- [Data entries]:
Start of Block

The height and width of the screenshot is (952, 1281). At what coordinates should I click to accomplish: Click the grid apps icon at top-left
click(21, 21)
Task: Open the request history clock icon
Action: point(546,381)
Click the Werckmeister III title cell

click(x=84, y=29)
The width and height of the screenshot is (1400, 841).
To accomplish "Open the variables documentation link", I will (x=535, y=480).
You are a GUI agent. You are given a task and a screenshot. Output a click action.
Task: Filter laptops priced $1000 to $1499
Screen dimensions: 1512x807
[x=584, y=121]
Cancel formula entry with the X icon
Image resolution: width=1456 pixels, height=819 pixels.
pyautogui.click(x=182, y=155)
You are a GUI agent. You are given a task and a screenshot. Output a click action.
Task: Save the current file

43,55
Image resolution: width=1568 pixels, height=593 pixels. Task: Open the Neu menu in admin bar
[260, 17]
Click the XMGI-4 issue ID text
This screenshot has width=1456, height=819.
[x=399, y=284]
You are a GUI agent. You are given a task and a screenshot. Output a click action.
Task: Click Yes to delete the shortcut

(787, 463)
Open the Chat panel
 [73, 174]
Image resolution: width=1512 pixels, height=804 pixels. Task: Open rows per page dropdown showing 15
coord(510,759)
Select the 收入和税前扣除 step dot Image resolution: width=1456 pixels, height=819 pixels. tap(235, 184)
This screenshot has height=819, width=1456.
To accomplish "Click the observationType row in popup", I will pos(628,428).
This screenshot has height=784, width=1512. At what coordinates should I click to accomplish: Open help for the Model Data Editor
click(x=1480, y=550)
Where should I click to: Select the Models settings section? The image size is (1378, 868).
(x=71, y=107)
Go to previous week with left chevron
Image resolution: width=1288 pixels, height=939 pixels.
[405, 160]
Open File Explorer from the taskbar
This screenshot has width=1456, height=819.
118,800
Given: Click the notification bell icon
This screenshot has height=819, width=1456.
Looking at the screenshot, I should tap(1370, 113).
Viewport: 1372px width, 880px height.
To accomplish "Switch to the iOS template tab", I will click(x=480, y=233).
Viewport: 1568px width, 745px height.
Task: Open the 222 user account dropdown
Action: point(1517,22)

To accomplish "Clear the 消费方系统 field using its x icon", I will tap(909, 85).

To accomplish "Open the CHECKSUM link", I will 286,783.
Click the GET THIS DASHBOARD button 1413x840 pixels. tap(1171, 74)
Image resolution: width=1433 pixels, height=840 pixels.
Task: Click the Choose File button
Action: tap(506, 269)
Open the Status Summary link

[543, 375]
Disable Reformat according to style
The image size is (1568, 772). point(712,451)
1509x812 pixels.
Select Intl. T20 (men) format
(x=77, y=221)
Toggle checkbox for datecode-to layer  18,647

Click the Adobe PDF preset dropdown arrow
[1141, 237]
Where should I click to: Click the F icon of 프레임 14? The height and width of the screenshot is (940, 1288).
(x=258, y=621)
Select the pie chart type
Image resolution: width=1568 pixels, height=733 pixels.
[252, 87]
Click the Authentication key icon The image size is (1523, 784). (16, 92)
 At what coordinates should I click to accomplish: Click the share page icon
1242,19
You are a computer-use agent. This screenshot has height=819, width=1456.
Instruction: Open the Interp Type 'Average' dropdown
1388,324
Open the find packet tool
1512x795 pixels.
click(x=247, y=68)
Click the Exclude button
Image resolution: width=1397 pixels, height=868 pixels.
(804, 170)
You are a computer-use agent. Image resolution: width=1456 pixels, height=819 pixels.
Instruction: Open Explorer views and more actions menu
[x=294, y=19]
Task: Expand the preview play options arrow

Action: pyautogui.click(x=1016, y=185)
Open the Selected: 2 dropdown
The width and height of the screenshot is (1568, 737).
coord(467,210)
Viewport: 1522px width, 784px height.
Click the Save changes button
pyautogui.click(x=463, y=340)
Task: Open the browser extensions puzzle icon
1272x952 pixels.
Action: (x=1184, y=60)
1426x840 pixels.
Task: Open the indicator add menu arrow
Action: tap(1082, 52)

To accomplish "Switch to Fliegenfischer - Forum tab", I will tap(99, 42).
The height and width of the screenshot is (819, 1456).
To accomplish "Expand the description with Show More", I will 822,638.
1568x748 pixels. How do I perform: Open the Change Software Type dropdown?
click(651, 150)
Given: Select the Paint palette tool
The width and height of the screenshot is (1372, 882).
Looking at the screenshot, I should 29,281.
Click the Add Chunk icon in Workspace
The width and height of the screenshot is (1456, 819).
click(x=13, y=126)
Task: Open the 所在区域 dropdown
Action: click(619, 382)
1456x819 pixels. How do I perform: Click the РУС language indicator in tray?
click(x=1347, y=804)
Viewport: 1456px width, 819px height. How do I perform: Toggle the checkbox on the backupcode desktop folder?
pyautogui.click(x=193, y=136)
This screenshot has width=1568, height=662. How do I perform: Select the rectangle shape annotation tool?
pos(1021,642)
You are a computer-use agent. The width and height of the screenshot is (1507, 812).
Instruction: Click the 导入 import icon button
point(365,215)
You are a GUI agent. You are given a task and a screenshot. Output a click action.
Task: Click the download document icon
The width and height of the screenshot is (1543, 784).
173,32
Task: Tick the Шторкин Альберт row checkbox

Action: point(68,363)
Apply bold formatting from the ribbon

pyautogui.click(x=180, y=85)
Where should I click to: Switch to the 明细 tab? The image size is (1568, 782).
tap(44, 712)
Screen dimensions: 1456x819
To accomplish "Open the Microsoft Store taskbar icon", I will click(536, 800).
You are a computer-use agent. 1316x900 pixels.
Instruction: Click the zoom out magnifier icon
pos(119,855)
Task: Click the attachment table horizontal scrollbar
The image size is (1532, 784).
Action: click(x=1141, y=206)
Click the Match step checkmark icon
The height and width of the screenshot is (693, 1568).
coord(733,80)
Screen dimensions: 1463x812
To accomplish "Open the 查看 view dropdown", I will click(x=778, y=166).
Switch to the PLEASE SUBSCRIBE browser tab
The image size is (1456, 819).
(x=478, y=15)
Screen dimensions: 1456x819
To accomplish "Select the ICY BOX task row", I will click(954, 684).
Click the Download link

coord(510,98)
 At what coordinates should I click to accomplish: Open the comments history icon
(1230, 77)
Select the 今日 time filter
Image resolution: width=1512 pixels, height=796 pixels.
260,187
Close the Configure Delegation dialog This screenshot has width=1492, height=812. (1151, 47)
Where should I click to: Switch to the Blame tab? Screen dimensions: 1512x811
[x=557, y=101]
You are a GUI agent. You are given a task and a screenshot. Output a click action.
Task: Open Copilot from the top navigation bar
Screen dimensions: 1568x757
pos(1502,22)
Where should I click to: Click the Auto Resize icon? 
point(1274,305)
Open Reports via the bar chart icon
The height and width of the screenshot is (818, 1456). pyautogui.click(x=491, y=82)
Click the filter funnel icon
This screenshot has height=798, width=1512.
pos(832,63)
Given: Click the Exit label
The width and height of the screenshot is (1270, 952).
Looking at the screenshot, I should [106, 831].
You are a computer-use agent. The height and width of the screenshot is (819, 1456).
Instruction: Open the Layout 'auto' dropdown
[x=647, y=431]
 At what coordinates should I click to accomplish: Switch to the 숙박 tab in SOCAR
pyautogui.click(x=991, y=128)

End of Block

Exactly the lines from the one containing "At what coordinates should I click to accomplish: Switch" to the final line of the data, both included, should be printed, and nothing more.

 At what coordinates should I click to accomplish: Switch to the 숙박 tab in SOCAR
pyautogui.click(x=991, y=128)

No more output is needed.